Automatic high content screening using deep learning

Abstract

Recently, deep learning algorithms have been used with success in a variety of domains. Deep learning has proven to be a very helpful tool for discovering complicated structures in high-dimensional and big datasets. In this work, five deep learning models inspired by AlexNet, VGG, and GoogleNet are developed to predict mechanism of actions (MOAs) based on phenotypic screens of a number of cells in dimly lit and noisy images. We demonstrate that our models can predict the MOA for a compendium of drugs that alter cells through single cell or cell population views without any segmentation and feature extraction steps. According to these results, our models do not need to fully realize single-cell measurements to profile samples because they use the morphology of specific phenomena in the cell population samples. We used an imbalanced High Content Screening big dataset to predict MOAs with the main goal of understanding how to work properly with deep learning algorithms on imbalanced datasets when sampling methods, like Oversampling, Undersampling, and Synthetic Minority Over-sampling (SMOTE) algorithms are used for balancing the dataset.
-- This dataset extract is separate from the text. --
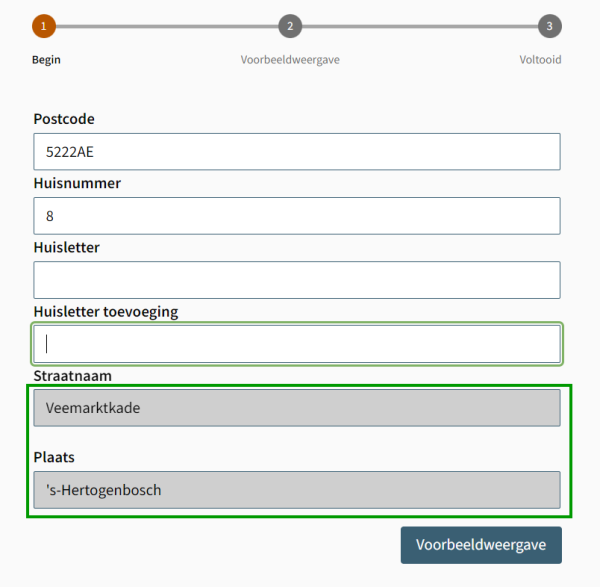Click the step 1 circle indicator
This screenshot has width=600, height=587.
tap(44, 26)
Based on our findings, it is now clear that the SMOTE sampling algorithm must be part of the deep learning algorithms when confronting imbalanced datasets. High Content Screening technologies have to deal with screening thousands of cells to provide a number of parameters for each cell, such as nuclear size, nuclear morphology, DNA replication, etc. The success of High Content Screening (HCS) systems depends on automatic image analysis. Recently, deep learning algorithms have overcome object recognition challenges on tasks with a single centered object per image. Present deep learning algorithms have not been applied to images that include multiple specific complex objects, such as microscopic images of many objects such as cells in these images.